━━ Provided records

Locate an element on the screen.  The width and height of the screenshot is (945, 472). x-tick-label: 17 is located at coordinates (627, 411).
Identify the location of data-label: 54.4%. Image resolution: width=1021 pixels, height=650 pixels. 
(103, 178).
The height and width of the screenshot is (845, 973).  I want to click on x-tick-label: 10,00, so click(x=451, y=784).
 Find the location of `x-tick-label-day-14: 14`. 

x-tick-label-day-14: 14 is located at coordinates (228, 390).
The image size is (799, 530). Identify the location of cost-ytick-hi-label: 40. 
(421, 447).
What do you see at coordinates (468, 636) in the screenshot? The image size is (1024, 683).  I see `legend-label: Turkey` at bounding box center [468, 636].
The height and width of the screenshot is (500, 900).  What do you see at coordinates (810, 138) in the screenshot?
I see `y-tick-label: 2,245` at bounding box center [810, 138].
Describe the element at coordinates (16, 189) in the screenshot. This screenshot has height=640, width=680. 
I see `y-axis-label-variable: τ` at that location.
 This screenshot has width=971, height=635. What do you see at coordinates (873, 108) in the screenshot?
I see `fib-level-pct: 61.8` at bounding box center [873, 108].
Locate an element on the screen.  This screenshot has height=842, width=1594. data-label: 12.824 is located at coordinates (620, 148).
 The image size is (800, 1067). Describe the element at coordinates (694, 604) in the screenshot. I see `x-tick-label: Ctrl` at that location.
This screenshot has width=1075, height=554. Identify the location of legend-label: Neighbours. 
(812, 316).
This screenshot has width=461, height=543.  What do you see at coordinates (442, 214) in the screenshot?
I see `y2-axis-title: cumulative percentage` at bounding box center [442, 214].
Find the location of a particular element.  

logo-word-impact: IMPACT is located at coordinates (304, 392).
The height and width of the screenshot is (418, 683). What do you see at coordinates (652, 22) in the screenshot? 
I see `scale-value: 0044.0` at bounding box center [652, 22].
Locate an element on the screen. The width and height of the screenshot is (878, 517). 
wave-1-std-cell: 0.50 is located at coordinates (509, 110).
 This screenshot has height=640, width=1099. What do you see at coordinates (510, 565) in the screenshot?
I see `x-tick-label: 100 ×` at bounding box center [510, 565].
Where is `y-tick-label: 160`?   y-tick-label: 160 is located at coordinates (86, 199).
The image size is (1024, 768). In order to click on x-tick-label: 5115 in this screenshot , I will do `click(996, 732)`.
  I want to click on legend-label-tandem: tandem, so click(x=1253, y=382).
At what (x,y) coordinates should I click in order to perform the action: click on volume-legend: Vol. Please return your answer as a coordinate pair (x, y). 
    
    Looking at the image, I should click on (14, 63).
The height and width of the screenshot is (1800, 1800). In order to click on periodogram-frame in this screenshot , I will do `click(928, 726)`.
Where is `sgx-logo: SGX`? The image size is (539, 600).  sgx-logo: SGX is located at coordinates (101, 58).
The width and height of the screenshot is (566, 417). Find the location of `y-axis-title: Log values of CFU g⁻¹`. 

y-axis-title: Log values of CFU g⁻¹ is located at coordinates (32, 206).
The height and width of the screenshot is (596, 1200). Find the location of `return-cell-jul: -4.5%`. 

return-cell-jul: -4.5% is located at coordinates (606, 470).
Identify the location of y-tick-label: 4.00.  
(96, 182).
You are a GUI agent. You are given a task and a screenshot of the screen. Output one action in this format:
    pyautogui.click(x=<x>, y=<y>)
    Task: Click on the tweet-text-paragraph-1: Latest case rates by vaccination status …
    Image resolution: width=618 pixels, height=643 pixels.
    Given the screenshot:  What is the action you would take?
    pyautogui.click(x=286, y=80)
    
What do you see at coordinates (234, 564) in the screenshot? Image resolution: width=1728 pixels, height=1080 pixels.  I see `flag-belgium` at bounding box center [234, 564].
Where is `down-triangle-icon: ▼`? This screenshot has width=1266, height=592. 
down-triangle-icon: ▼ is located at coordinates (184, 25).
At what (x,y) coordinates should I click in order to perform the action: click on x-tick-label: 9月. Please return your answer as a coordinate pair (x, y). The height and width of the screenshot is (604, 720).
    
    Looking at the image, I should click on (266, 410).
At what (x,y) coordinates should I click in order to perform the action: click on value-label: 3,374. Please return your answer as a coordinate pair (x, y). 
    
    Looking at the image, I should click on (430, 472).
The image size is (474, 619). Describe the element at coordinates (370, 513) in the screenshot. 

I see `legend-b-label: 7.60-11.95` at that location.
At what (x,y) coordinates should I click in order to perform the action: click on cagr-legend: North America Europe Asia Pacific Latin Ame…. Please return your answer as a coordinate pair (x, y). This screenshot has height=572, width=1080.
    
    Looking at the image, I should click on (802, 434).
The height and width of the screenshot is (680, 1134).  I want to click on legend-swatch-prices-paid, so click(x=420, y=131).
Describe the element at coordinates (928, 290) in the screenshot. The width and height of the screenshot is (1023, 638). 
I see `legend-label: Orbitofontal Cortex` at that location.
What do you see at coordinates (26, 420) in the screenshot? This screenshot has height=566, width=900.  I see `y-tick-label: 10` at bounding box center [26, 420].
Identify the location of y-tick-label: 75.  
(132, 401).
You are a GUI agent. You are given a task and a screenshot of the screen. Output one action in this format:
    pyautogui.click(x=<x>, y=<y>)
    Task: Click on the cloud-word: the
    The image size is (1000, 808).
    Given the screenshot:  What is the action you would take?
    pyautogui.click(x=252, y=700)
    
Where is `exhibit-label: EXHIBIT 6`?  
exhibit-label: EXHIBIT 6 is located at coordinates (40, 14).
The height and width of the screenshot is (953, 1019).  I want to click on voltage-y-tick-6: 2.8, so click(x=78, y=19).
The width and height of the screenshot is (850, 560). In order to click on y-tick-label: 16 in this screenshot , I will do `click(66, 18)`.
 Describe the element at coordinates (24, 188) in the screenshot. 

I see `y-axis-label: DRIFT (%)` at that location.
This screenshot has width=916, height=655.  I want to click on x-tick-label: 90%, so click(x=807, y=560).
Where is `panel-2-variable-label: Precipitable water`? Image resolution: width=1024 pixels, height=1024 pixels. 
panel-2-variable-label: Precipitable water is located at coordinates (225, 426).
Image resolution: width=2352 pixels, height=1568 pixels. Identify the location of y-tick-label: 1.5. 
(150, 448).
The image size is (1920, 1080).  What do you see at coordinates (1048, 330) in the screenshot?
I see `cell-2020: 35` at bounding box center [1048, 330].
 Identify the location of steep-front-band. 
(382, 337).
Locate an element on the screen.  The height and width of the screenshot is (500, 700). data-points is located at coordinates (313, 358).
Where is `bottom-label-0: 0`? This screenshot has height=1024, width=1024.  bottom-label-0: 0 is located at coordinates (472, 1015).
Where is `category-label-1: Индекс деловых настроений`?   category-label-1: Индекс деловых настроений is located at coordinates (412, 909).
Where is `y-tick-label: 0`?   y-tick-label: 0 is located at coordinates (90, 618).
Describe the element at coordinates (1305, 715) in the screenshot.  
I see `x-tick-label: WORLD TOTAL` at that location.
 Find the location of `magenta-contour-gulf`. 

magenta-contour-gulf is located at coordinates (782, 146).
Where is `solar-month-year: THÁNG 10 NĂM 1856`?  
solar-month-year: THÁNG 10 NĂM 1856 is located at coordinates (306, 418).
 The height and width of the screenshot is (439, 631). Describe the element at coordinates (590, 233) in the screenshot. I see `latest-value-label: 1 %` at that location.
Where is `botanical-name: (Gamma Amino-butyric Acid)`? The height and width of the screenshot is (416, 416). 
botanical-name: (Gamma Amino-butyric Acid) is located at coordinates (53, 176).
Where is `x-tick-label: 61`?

━━━━

» **To do**
Copy all of the rows above line for line, without changing a single character.

» **Answer section**
Locate an element on the screen.  The width and height of the screenshot is (945, 472). x-tick-label: 17 is located at coordinates (627, 411).
Identify the location of data-label: 54.4%. Image resolution: width=1021 pixels, height=650 pixels. 
(103, 178).
The height and width of the screenshot is (845, 973).  I want to click on x-tick-label: 10,00, so click(x=451, y=784).
 Find the location of `x-tick-label-day-14: 14`. 

x-tick-label-day-14: 14 is located at coordinates (228, 390).
The image size is (799, 530). Identify the location of cost-ytick-hi-label: 40. 
(421, 447).
What do you see at coordinates (468, 636) in the screenshot? The image size is (1024, 683).  I see `legend-label: Turkey` at bounding box center [468, 636].
The height and width of the screenshot is (500, 900).  What do you see at coordinates (810, 138) in the screenshot?
I see `y-tick-label: 2,245` at bounding box center [810, 138].
Describe the element at coordinates (16, 189) in the screenshot. This screenshot has height=640, width=680. 
I see `y-axis-label-variable: τ` at that location.
 This screenshot has width=971, height=635. What do you see at coordinates (873, 108) in the screenshot?
I see `fib-level-pct: 61.8` at bounding box center [873, 108].
Locate an element on the screen.  This screenshot has height=842, width=1594. data-label: 12.824 is located at coordinates (620, 148).
 The image size is (800, 1067). Describe the element at coordinates (694, 604) in the screenshot. I see `x-tick-label: Ctrl` at that location.
This screenshot has width=1075, height=554. Identify the location of legend-label: Neighbours. 
(812, 316).
This screenshot has width=461, height=543.  What do you see at coordinates (442, 214) in the screenshot?
I see `y2-axis-title: cumulative percentage` at bounding box center [442, 214].
Find the location of a particular element.  

logo-word-impact: IMPACT is located at coordinates (304, 392).
The height and width of the screenshot is (418, 683). What do you see at coordinates (652, 22) in the screenshot? 
I see `scale-value: 0044.0` at bounding box center [652, 22].
Locate an element on the screen. The width and height of the screenshot is (878, 517). 
wave-1-std-cell: 0.50 is located at coordinates (509, 110).
 This screenshot has height=640, width=1099. What do you see at coordinates (510, 565) in the screenshot?
I see `x-tick-label: 100 ×` at bounding box center [510, 565].
Where is `y-tick-label: 160`?   y-tick-label: 160 is located at coordinates (86, 199).
The image size is (1024, 768). In order to click on x-tick-label: 5115 in this screenshot , I will do `click(996, 732)`.
  I want to click on legend-label-tandem: tandem, so click(x=1253, y=382).
At what (x,y) coordinates should I click in order to perform the action: click on volume-legend: Vol. Please return your answer as a coordinate pair (x, y). 
    
    Looking at the image, I should click on (14, 63).
The height and width of the screenshot is (1800, 1800). In order to click on periodogram-frame in this screenshot , I will do `click(928, 726)`.
Where is `sgx-logo: SGX`? The image size is (539, 600).  sgx-logo: SGX is located at coordinates (101, 58).
The width and height of the screenshot is (566, 417). Find the location of `y-axis-title: Log values of CFU g⁻¹`. 

y-axis-title: Log values of CFU g⁻¹ is located at coordinates (32, 206).
The height and width of the screenshot is (596, 1200). Find the location of `return-cell-jul: -4.5%`. 

return-cell-jul: -4.5% is located at coordinates (606, 470).
Identify the location of y-tick-label: 4.00.  
(96, 182).
You are a GUI agent. You are given a task and a screenshot of the screen. Output one action in this format:
    pyautogui.click(x=<x>, y=<y>)
    Task: Click on the tweet-text-paragraph-1: Latest case rates by vaccination status …
    Image resolution: width=618 pixels, height=643 pixels.
    Given the screenshot:  What is the action you would take?
    pyautogui.click(x=286, y=80)
    
What do you see at coordinates (234, 564) in the screenshot? Image resolution: width=1728 pixels, height=1080 pixels.  I see `flag-belgium` at bounding box center [234, 564].
Where is `down-triangle-icon: ▼`? This screenshot has width=1266, height=592. 
down-triangle-icon: ▼ is located at coordinates (184, 25).
At what (x,y) coordinates should I click in order to perform the action: click on x-tick-label: 9月. Please return your answer as a coordinate pair (x, y). The height and width of the screenshot is (604, 720).
    
    Looking at the image, I should click on (266, 410).
At what (x,y) coordinates should I click in order to perform the action: click on value-label: 3,374. Please return your answer as a coordinate pair (x, y). 
    
    Looking at the image, I should click on (430, 472).
The image size is (474, 619). Describe the element at coordinates (370, 513) in the screenshot. 

I see `legend-b-label: 7.60-11.95` at that location.
At what (x,y) coordinates should I click in order to perform the action: click on cagr-legend: North America Europe Asia Pacific Latin Ame…. Please return your answer as a coordinate pair (x, y). This screenshot has height=572, width=1080.
    
    Looking at the image, I should click on (802, 434).
The height and width of the screenshot is (680, 1134).  I want to click on legend-swatch-prices-paid, so click(x=420, y=131).
Describe the element at coordinates (928, 290) in the screenshot. The width and height of the screenshot is (1023, 638). 
I see `legend-label: Orbitofontal Cortex` at that location.
What do you see at coordinates (26, 420) in the screenshot? This screenshot has height=566, width=900.  I see `y-tick-label: 10` at bounding box center [26, 420].
Identify the location of y-tick-label: 75.  
(132, 401).
You are a GUI agent. You are given a task and a screenshot of the screen. Output one action in this format:
    pyautogui.click(x=<x>, y=<y>)
    Task: Click on the cloud-word: the
    The image size is (1000, 808).
    Given the screenshot:  What is the action you would take?
    pyautogui.click(x=252, y=700)
    
Where is `exhibit-label: EXHIBIT 6`?  
exhibit-label: EXHIBIT 6 is located at coordinates (40, 14).
The height and width of the screenshot is (953, 1019).  I want to click on voltage-y-tick-6: 2.8, so click(x=78, y=19).
The width and height of the screenshot is (850, 560). In order to click on y-tick-label: 16 in this screenshot , I will do `click(66, 18)`.
 Describe the element at coordinates (24, 188) in the screenshot. 

I see `y-axis-label: DRIFT (%)` at that location.
This screenshot has width=916, height=655.  I want to click on x-tick-label: 90%, so click(x=807, y=560).
Where is `panel-2-variable-label: Precipitable water`? Image resolution: width=1024 pixels, height=1024 pixels. 
panel-2-variable-label: Precipitable water is located at coordinates (225, 426).
Image resolution: width=2352 pixels, height=1568 pixels. Identify the location of y-tick-label: 1.5. 
(150, 448).
The image size is (1920, 1080).  What do you see at coordinates (1048, 330) in the screenshot?
I see `cell-2020: 35` at bounding box center [1048, 330].
 Identify the location of steep-front-band. 
(382, 337).
Locate an element on the screen.  The height and width of the screenshot is (500, 700). data-points is located at coordinates (313, 358).
Where is `bottom-label-0: 0`? This screenshot has height=1024, width=1024.  bottom-label-0: 0 is located at coordinates (472, 1015).
Where is `category-label-1: Индекс деловых настроений`?   category-label-1: Индекс деловых настроений is located at coordinates (412, 909).
Where is `y-tick-label: 0`?   y-tick-label: 0 is located at coordinates (90, 618).
Describe the element at coordinates (1305, 715) in the screenshot.  
I see `x-tick-label: WORLD TOTAL` at that location.
 Find the location of `magenta-contour-gulf`. 

magenta-contour-gulf is located at coordinates (782, 146).
Where is `solar-month-year: THÁNG 10 NĂM 1856`?  
solar-month-year: THÁNG 10 NĂM 1856 is located at coordinates (306, 418).
 The height and width of the screenshot is (439, 631). Describe the element at coordinates (590, 233) in the screenshot. I see `latest-value-label: 1 %` at that location.
Where is `botanical-name: (Gamma Amino-butyric Acid)`? The height and width of the screenshot is (416, 416). 
botanical-name: (Gamma Amino-butyric Acid) is located at coordinates (53, 176).
Where is `x-tick-label: 61`?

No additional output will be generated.